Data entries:

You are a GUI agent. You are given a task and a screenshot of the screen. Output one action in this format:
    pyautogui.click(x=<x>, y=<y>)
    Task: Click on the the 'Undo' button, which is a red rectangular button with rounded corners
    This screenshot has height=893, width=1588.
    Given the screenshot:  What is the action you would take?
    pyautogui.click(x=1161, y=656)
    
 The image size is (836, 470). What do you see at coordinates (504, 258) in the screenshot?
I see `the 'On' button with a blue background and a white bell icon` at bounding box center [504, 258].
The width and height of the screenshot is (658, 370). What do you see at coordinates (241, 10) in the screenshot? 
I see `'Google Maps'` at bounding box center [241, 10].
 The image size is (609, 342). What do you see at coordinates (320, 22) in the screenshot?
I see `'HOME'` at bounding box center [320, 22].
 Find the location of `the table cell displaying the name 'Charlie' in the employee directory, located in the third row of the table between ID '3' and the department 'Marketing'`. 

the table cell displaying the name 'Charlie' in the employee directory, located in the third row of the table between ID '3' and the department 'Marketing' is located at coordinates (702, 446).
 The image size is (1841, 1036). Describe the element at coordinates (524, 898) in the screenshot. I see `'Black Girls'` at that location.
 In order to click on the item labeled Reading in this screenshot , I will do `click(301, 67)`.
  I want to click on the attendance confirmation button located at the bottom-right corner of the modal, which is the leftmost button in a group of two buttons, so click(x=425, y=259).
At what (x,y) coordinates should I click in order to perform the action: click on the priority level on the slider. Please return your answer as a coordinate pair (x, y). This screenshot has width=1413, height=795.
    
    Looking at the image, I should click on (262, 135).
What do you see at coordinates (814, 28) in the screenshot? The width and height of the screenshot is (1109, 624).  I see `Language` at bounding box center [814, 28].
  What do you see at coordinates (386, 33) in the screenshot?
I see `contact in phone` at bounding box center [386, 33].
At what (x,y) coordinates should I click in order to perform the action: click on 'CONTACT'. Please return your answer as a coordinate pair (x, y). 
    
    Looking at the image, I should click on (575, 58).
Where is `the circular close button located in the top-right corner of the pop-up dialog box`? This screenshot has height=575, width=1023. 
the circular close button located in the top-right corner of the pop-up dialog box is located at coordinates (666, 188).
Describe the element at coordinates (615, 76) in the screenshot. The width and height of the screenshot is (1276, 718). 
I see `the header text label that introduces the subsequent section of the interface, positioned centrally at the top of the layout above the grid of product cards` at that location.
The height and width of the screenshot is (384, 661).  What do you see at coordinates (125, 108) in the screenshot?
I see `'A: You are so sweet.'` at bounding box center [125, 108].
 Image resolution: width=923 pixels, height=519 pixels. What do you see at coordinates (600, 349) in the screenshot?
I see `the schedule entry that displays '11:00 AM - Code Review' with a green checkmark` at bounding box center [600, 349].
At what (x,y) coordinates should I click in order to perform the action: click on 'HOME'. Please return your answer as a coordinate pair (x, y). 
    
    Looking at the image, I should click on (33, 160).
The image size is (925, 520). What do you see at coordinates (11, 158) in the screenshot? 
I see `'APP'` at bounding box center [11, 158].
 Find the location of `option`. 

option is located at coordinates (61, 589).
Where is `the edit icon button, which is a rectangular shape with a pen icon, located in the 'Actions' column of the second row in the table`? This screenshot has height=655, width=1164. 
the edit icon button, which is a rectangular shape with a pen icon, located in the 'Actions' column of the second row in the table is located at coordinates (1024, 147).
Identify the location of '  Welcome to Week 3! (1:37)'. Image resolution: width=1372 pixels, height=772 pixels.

■ **SET EXERCISE**
Print every row above word for word.

■ **RESULT**
You are a GUI agent. You are given a task and a screenshot of the screen. Output one action in this format:
    pyautogui.click(x=<x>, y=<y>)
    Task: Click on the the 'Undo' button, which is a red rectangular button with rounded corners
    This screenshot has height=893, width=1588.
    Given the screenshot:  What is the action you would take?
    pyautogui.click(x=1161, y=656)
    
 The image size is (836, 470). What do you see at coordinates (504, 258) in the screenshot?
I see `the 'On' button with a blue background and a white bell icon` at bounding box center [504, 258].
The width and height of the screenshot is (658, 370). What do you see at coordinates (241, 10) in the screenshot? 
I see `'Google Maps'` at bounding box center [241, 10].
 The image size is (609, 342). What do you see at coordinates (320, 22) in the screenshot?
I see `'HOME'` at bounding box center [320, 22].
 Find the location of `the table cell displaying the name 'Charlie' in the employee directory, located in the third row of the table between ID '3' and the department 'Marketing'`. 

the table cell displaying the name 'Charlie' in the employee directory, located in the third row of the table between ID '3' and the department 'Marketing' is located at coordinates (702, 446).
 The image size is (1841, 1036). Describe the element at coordinates (524, 898) in the screenshot. I see `'Black Girls'` at that location.
 In order to click on the item labeled Reading in this screenshot , I will do `click(301, 67)`.
  I want to click on the attendance confirmation button located at the bottom-right corner of the modal, which is the leftmost button in a group of two buttons, so click(x=425, y=259).
At what (x,y) coordinates should I click in order to perform the action: click on the priority level on the slider. Please return your answer as a coordinate pair (x, y). This screenshot has width=1413, height=795.
    
    Looking at the image, I should click on (262, 135).
What do you see at coordinates (814, 28) in the screenshot? The width and height of the screenshot is (1109, 624).  I see `Language` at bounding box center [814, 28].
  What do you see at coordinates (386, 33) in the screenshot?
I see `contact in phone` at bounding box center [386, 33].
At what (x,y) coordinates should I click in order to perform the action: click on 'CONTACT'. Please return your answer as a coordinate pair (x, y). 
    
    Looking at the image, I should click on (575, 58).
Where is `the circular close button located in the top-right corner of the pop-up dialog box`? This screenshot has height=575, width=1023. 
the circular close button located in the top-right corner of the pop-up dialog box is located at coordinates (666, 188).
Describe the element at coordinates (615, 76) in the screenshot. The width and height of the screenshot is (1276, 718). 
I see `the header text label that introduces the subsequent section of the interface, positioned centrally at the top of the layout above the grid of product cards` at that location.
The height and width of the screenshot is (384, 661).  What do you see at coordinates (125, 108) in the screenshot?
I see `'A: You are so sweet.'` at bounding box center [125, 108].
 Image resolution: width=923 pixels, height=519 pixels. What do you see at coordinates (600, 349) in the screenshot?
I see `the schedule entry that displays '11:00 AM - Code Review' with a green checkmark` at bounding box center [600, 349].
At what (x,y) coordinates should I click in order to perform the action: click on 'HOME'. Please return your answer as a coordinate pair (x, y). 
    
    Looking at the image, I should click on (33, 160).
The image size is (925, 520). What do you see at coordinates (11, 158) in the screenshot? 
I see `'APP'` at bounding box center [11, 158].
 Find the location of `option`. 

option is located at coordinates (61, 589).
Where is `the edit icon button, which is a rectangular shape with a pen icon, located in the 'Actions' column of the second row in the table`? This screenshot has height=655, width=1164. 
the edit icon button, which is a rectangular shape with a pen icon, located in the 'Actions' column of the second row in the table is located at coordinates (1024, 147).
Identify the location of '  Welcome to Week 3! (1:37)'. Image resolution: width=1372 pixels, height=772 pixels.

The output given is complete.